In her chapters on education, Tsh points readers to a TED talk by Sir Ken Robinson. This particular TED talk has been seen over 26,000,000 times, and after watching the 18 minute video, I can understand why. He’s funny, engaging, amiable, and he makes a heck of a lot of sense.
The title of the talk is How Schools Kill Creativity.
It sounds like it would be a terrible public school rant, doesn’t it? Indeed, it’s not. Sir Ken is not out to bash the public school system, so much as to discuss the need for a massive paradigm shift.
I was so enthralled by Robinson’s assertions in this video, that I went on to watch all of his talks posted at TED.com, and each one of them bore the same central message:
Education must feed the spirit, and the energy, and the passion of each individual child so that learning can truly take place.
For some students, school really can be a magical place. The structure, the books, the sense of accomplishment and the broadening horizons of new things known feeds their souls.
And for some, school crushes the spirit.
It’s very difficult to be a parent trying to decide how to best educate her children in this day and age. On the one hand, there are so many options. We aren’t relegated to a one size fits all approach if we don’t want to be.

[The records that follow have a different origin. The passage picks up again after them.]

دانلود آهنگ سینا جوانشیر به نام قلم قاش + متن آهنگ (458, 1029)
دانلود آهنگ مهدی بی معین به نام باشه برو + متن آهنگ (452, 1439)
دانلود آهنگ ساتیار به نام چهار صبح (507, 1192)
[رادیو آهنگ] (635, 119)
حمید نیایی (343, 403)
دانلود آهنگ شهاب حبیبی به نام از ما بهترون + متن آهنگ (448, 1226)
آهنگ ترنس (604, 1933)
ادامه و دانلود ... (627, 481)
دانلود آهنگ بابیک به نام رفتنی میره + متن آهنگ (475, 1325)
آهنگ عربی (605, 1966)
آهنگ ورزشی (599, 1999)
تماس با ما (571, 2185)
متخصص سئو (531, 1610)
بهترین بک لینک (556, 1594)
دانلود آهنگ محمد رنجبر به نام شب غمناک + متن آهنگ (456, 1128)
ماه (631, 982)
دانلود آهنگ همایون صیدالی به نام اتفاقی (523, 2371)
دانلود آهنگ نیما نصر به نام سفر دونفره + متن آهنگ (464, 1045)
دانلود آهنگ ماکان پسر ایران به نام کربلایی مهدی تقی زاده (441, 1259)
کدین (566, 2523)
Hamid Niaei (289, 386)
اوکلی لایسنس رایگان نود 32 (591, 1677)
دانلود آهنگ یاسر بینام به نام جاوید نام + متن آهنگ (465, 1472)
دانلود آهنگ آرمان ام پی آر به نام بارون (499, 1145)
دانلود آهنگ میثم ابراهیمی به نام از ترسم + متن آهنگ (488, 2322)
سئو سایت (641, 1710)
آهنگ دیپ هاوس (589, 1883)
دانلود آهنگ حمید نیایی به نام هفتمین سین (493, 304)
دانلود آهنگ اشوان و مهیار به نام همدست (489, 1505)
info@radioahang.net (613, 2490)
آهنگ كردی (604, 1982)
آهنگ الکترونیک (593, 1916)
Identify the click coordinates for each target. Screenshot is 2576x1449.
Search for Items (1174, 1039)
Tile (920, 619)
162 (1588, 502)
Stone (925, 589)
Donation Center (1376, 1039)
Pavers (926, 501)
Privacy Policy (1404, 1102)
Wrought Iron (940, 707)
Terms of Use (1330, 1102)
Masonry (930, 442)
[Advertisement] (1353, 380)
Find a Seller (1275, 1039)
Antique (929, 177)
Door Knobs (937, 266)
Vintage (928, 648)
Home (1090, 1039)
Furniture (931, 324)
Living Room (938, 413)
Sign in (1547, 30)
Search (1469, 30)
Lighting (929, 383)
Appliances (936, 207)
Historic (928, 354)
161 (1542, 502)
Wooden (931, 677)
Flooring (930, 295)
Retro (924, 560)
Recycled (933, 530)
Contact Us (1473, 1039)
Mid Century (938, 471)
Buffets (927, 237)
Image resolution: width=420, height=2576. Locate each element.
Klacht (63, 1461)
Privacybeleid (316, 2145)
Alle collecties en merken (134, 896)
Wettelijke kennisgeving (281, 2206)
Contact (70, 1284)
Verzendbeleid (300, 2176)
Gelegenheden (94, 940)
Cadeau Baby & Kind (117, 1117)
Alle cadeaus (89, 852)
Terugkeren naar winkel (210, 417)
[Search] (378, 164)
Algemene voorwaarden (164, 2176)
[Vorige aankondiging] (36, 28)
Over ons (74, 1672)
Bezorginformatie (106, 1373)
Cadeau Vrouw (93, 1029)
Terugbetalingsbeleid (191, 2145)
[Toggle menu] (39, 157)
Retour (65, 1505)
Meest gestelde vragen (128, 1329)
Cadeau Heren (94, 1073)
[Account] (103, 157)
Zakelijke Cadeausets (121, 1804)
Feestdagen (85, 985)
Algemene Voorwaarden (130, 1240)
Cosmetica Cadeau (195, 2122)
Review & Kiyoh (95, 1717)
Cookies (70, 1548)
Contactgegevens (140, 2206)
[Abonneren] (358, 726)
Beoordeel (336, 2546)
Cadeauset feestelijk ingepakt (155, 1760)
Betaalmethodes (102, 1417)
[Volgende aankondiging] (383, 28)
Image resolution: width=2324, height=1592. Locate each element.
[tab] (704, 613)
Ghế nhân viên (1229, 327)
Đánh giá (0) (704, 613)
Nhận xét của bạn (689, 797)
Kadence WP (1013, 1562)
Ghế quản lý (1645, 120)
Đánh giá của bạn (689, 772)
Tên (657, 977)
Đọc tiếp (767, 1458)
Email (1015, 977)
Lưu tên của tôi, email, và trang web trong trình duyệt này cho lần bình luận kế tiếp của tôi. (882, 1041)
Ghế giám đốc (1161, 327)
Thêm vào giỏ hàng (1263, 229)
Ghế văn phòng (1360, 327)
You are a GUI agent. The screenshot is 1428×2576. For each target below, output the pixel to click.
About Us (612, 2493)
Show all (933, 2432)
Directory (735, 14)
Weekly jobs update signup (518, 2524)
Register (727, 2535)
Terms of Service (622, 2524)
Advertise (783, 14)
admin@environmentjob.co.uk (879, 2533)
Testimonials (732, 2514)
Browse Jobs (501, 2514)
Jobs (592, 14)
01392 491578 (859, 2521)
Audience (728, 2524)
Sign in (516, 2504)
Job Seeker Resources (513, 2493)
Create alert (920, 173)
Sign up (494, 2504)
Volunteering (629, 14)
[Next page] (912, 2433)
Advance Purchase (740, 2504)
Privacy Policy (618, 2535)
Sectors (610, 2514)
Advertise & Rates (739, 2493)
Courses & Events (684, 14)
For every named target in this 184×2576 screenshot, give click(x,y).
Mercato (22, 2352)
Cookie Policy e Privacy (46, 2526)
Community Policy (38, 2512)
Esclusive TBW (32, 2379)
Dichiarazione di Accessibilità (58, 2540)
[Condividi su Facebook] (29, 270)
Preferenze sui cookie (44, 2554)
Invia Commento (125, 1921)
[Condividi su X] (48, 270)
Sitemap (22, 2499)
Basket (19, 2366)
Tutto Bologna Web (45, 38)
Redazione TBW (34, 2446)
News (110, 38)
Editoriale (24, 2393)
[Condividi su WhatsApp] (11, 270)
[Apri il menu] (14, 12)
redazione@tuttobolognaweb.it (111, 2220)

We can choose differently for our kids.
On the other hand, there is so much information being thrown at us about what is best, how children learn, how to cultivate a love for learning, and so much of it is contradictory that we start to feel the smoke billow from our ears as information overload quickly shuts us down.
So what do we do?
I don’t have an answer for you here other than to say, I don’t think anyone can truly claim that they have found the be all, end all solution to education. There is no one right way to educate all children, because they are all different. So how do we choose? How do we guide them down this path of learning that actually gives flight to their natural bent, and speaks to their individual spirit?
I will say that it is very, very hard to do this in a public school setting. That’s not an indictment against the public school. All three of my children are currently publicly educated, and for us, for now, this is what works. But I see the gaps, and I cringe at the holes. I see the cookie cutter mentality, and the severe focus on standardized tests that have crippled our teachers, and stifled education. My job as the parent of public school children is to fill in those gaps when and how I can.
I’d love to hear your thoughts on this matter, and ask that we could do so with respect for one another’s different choices in education. Do you think that schools kill creativity? Do you see gaps in your children’s education and growth as individuals? How do you work to fill in those gaps? What are your challenges as you face the choice of where and how your children should be educated?